* _WRITTEN EXERCISE_:
Render each line of the rows below as one string in a JSON list, omitting blank lines and covering every row.

********

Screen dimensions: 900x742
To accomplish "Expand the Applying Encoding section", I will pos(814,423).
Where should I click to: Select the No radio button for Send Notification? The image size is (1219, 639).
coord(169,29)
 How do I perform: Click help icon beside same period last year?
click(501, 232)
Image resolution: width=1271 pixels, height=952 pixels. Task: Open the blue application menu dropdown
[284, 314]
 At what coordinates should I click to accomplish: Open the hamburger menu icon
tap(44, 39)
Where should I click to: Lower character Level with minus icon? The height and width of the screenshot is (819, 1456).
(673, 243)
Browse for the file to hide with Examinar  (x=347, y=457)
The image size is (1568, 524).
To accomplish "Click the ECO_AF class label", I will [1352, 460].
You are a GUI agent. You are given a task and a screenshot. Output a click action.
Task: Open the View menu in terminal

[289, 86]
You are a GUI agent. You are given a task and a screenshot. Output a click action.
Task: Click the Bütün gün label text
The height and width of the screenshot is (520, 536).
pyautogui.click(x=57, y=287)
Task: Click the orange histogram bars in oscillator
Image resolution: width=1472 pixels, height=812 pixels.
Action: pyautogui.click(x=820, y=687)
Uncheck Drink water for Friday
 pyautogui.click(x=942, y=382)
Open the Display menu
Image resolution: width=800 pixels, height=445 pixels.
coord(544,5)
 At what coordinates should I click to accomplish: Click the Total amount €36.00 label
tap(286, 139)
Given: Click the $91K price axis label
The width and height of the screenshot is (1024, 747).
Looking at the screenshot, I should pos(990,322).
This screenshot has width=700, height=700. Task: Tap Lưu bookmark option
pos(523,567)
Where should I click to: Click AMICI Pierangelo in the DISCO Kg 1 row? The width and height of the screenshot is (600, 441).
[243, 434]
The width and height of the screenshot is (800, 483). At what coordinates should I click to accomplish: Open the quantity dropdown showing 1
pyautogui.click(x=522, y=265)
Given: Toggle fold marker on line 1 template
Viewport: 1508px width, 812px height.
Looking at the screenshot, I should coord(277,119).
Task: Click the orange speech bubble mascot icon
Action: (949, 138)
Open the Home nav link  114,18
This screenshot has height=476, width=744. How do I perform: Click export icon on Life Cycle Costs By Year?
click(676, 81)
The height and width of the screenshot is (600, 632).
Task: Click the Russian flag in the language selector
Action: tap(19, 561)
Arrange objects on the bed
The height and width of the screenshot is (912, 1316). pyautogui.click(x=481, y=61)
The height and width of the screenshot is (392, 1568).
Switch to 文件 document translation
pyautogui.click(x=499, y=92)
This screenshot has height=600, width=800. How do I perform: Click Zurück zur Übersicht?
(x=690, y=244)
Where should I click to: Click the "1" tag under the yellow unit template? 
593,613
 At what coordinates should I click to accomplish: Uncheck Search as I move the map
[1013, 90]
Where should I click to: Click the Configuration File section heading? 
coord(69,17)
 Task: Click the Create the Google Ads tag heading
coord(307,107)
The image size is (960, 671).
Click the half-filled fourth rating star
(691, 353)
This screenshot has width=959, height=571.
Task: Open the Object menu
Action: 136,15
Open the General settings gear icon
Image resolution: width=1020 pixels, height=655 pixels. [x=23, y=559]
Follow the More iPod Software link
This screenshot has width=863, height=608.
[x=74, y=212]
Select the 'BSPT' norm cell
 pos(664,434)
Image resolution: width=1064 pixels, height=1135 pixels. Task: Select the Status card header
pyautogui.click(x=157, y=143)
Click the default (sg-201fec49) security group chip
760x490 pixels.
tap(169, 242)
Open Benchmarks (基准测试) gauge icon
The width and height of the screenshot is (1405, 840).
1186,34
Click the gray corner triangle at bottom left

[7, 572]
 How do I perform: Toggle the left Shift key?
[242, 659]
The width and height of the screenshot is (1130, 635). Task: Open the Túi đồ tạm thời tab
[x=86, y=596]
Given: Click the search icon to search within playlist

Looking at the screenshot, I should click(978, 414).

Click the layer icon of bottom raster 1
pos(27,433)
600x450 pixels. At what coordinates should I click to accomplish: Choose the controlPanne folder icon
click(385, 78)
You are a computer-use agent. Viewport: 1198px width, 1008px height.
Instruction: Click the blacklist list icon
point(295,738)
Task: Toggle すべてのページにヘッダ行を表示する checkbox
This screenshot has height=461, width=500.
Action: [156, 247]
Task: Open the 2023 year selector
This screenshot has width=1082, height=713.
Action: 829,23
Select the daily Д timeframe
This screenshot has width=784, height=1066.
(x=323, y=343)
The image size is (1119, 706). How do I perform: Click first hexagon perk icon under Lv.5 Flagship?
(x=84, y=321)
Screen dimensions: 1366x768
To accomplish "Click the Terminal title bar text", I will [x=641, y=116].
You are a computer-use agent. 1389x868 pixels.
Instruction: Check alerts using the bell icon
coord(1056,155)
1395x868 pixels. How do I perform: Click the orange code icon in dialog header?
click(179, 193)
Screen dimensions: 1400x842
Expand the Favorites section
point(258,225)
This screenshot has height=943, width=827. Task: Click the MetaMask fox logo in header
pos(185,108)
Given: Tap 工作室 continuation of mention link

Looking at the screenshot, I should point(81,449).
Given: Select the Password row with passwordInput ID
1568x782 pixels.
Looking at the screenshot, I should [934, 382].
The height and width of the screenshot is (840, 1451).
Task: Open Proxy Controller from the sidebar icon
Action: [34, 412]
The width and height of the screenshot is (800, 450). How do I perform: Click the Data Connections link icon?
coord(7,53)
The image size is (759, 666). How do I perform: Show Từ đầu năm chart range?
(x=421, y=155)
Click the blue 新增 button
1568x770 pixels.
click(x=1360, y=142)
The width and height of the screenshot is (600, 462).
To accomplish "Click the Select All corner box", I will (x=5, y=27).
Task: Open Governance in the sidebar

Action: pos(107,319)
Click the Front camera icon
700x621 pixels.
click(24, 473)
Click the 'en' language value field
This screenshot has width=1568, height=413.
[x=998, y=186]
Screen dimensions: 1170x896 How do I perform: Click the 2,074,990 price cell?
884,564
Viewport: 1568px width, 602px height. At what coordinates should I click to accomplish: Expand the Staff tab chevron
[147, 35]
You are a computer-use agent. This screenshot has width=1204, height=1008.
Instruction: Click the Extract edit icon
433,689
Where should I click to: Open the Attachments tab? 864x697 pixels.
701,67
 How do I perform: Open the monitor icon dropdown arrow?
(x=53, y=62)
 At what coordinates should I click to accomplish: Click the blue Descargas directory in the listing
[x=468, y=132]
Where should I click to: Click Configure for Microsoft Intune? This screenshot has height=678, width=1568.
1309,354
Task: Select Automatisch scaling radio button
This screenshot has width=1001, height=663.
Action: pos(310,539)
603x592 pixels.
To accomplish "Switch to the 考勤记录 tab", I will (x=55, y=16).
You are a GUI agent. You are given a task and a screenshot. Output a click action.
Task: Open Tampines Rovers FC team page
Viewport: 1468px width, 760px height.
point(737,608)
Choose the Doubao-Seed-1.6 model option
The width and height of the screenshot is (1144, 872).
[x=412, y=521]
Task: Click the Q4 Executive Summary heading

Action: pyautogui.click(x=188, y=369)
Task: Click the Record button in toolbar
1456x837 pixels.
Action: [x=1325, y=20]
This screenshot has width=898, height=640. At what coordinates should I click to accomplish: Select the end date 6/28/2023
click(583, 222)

********

* _SOLVED EXERCISE_:
[
  "Screen dimensions: 900x742",
  "To accomplish \"Expand the Applying Encoding section\", I will pos(814,423).",
  "Where should I click to: Select the No radio button for Send Notification? The image size is (1219, 639).",
  "coord(169,29)",
  " How do I perform: Click help icon beside same period last year?",
  "click(501, 232)",
  "Image resolution: width=1271 pixels, height=952 pixels. Task: Open the blue application menu dropdown",
  "[284, 314]",
  " At what coordinates should I click to accomplish: Open the hamburger menu icon",
  "tap(44, 39)",
  "Where should I click to: Lower character Level with minus icon? The height and width of the screenshot is (819, 1456).",
  "(673, 243)",
  "Browse for the file to hide with Examinar  (x=347, y=457)",
  "The image size is (1568, 524).",
  "To accomplish \"Click the ECO_AF class label\", I will [1352, 460].",
  "You are a GUI agent. You are given a task and a screenshot. Output a click action.",
  "Task: Open the View menu in terminal",
  "[289, 86]",
  "You are a GUI agent. You are given a task and a screenshot. Output a click action.",
  "Task: Click the Bütün gün label text",
  "The height and width of the screenshot is (520, 536).",
  "pyautogui.click(x=57, y=287)",
  "Task: Click the orange histogram bars in oscillator",
  "Image resolution: width=1472 pixels, height=812 pixels.",
  "Action: pyautogui.click(x=820, y=687)",
  "Uncheck Drink water for Friday",
  " pyautogui.click(x=942, y=382)",
  "Open the Display menu",
  "Image resolution: width=800 pixels, height=445 pixels.",
  "coord(544,5)",
  " At what coordinates should I click to accomplish: Click the Total amount €36.00 label",
  "tap(286, 139)",
  "Given: Click the $91K price axis label",
  "The width and height of the screenshot is (1024, 747).",
  "Looking at the screenshot, I should pos(990,322).",
  "This screenshot has width=700, height=700. Task: Tap Lưu bookmark option",
  "pos(523,567)",
  "Where should I click to: Click AMICI Pierangelo in the DISCO Kg 1 row? The width and height of the screenshot is (600, 441).",
  "[243, 434]",
  "The width and height of the screenshot is (800, 483). At what coordinates should I click to accomplish: Open the quantity dropdown showing 1",
  "pyautogui.click(x=522, y=265)",
  "Given: Toggle fold marker on line 1 template",
  "Viewport: 1508px width, 812px height.",
  "Looking at the screenshot, I should coord(277,119).",
  "Task: Click the orange speech bubble mascot icon",
  "Action: (949, 138)",
  "Open the Home nav link  114,18",
  "This screenshot has height=476, width=744. How do I perform: Click export icon on Life Cycle Costs By Year?",
  "click(676, 81)",
  "The height and width of the screenshot is (600, 632).",
  "Task: Click the Russian flag in the language selector",
  "Action: tap(19, 561)",
  "Arrange objects on the bed",
  "The height and width of the screenshot is (912, 1316). pyautogui.click(x=481, y=61)",
  "The height and width of the screenshot is (392, 1568).",
  "Switch to 文件 document translation",
  "pyautogui.click(x=499, y=92)",
  "This screenshot has height=600, width=800. How do I perform: Click Zurück zur Übersicht?",
  "(x=690, y=244)",
  "Where should I click to: Click the \"1\" tag under the yellow unit template? ",
  "593,613",
  " At what coordinates should I click to accomplish: Uncheck Search as I move the map",
  "[1013, 90]",
  "Where should I click to: Click the Configuration File section heading? ",
  "coord(69,17)",
  " Task: Click the Create the Google Ads tag heading",
  "coord(307,107)",
  "The image size is (960, 671).",
  "Click the half-filled fourth rating star",
  "(691, 353)",
  "This screenshot has width=959, height=571.",
  "Task: Open the Object menu",
  "Action: 136,15",
  "Open the General settings gear icon",
  "Image resolution: width=1020 pixels, height=655 pixels. [x=23, y=559]",
  "Follow the More iPod Software link",
  "This screenshot has width=863, height=608.",
  "[x=74, y=212]",
  "Select the 'BSPT' norm cell",
  " pos(664,434)",
  "Image resolution: width=1064 pixels, height=1135 pixels. Task: Select the Status card header",
  "pyautogui.click(x=157, y=143)",
  "Click the default (sg-201fec49) security group chip",
  "760x490 pixels.",
  "tap(169, 242)",
  "Open Benchmarks (基准测试) gauge icon",
  "The width and height of the screenshot is (1405, 840).",
  "1186,34",
  "Click the gray corner triangle at bottom left",
  "[7, 572]",
  " How do I perform: Toggle the left Shift key?",
  "[242, 659]",
  "The width and height of the screenshot is (1130, 635). Task: Open the Túi đồ tạm thời tab",
  "[x=86, y=596]",
  "Given: Click the search icon to search within playlist",
  "Looking at the screenshot, I should click(978, 414).",
  "Click the layer icon of bottom raster 1",
  "pos(27,433)",
  "600x450 pixels. At what coordinates should I click to accomplish: Choose the controlPanne folder icon",
  "click(385, 78)",
  "You are a computer-use agent. Viewport: 1198px width, 1008px height.",
  "Instruction: Click the blacklist list icon",
  "point(295,738)",
  "Task: Toggle すべてのページにヘッダ行を表示する checkbox",
  "This screenshot has height=461, width=500.",
  "Action: [156, 247]",
  "Task: Open the 2023 year selector",
  "This screenshot has width=1082, height=713.",
  "Action: 829,23",
  "Select the daily Д timeframe",
  "This screenshot has width=784, height=1066.",
  "(x=323, y=343)",
  "The image size is (1119, 706). How do I perform: Click first hexagon perk icon under Lv.5 Flagship?",
  "(x=84, y=321)",
  "Screen dimensions: 1366x768",
  "To accomplish \"Click the Terminal title bar text\", I will [x=641, y=116].",
  "You are a computer-use agent. 1389x868 pixels.",
  "Instruction: Check alerts using the bell icon",
  "coord(1056,155)",
  "1395x868 pixels. How do I perform: Click the orange code icon in dialog header?",
  "click(179, 193)",
  "Screen dimensions: 1400x842",
  "Expand the Favorites section",
  "point(258,225)",
  "This screenshot has height=943, width=827. Task: Click the MetaMask fox logo in header",
  "pos(185,108)",
  "Given: Tap 工作室 continuation of mention link",
  "Looking at the screenshot, I should point(81,449).",
  "Given: Select the Password row with passwordInput ID",
  "1568x782 pixels.",
  "Looking at the screenshot, I should [934, 382].",
  "The height and width of the screenshot is (840, 1451).",
  "Task: Open Proxy Controller from the sidebar icon",
  "Action: [34, 412]",
  "The width and height of the screenshot is (800, 450). How do I perform: Click the Data Connections link icon?",
  "coord(7,53)",
  "The image size is (759, 666). How do I perform: Show Từ đầu năm chart range?",
  "(x=421, y=155)",
  "Click the blue 新增 button",
  "1568x770 pixels.",
  "click(x=1360, y=142)",
  "The width and height of the screenshot is (600, 462).",
  "To accomplish \"Click the Select All corner box\", I will (x=5, y=27).",
  "Task: Open Governance in the sidebar",
  "Action: pos(107,319)",
  "Click the Front camera icon",
  "700x621 pixels.",
  "click(24, 473)",
  "Click the 'en' language value field",
  "This screenshot has width=1568, height=413.",
  "[x=998, y=186]",
  "Screen dimensions: 1170x896 How do I perform: Click the 2,074,990 price cell?",
  "884,564",
  "Viewport: 1568px width, 602px height. At what coordinates should I click to accomplish: Expand the Staff tab chevron",
  "[147, 35]",
  "You are a computer-use agent. This screenshot has width=1204, height=1008.",
  "Instruction: Click the Extract edit icon",
  "433,689",
  "Where should I click to: Open the Attachments tab? 864x697 pixels.",
  "701,67",
  " How do I perform: Open the monitor icon dropdown arrow?",
  "(x=53, y=62)",
  " At what coordinates should I click to accomplish: Click the blue Descargas directory in the listing",
  "[x=468, y=132]",
  "Where should I click to: Click Configure for Microsoft Intune? This screenshot has height=678, width=1568.",
  "1309,354",
  "Task: Select Automatisch scaling radio button",
  "This screenshot has width=1001, height=663.",
  "Action: pos(310,539)",
  "603x592 pixels.",
  "To accomplish \"Switch to the 考勤记录 tab\", I will (x=55, y=16).",
  "You are a GUI agent. You are given a task and a screenshot. Output a click action.",
  "Task: Open Tampines Rovers FC team page",
  "Viewport: 1468px width, 760px height.",
  "point(737,608)",
  "Choose the Doubao-Seed-1.6 model option",
  "The width and height of the screenshot is (1144, 872).",
  "[x=412, y=521]",
  "Task: Click the Q4 Executive Summary heading",
  "Action: pyautogui.click(x=188, y=369)",
  "Task: Click the Record button in toolbar",
  "1456x837 pixels.",
  "Action: [x=1325, y=20]",
  "This screenshot has width=898, height=640. At what coordinates should I click to accomplish: Select the end date 6/28/2023",
  "click(583, 222)"
]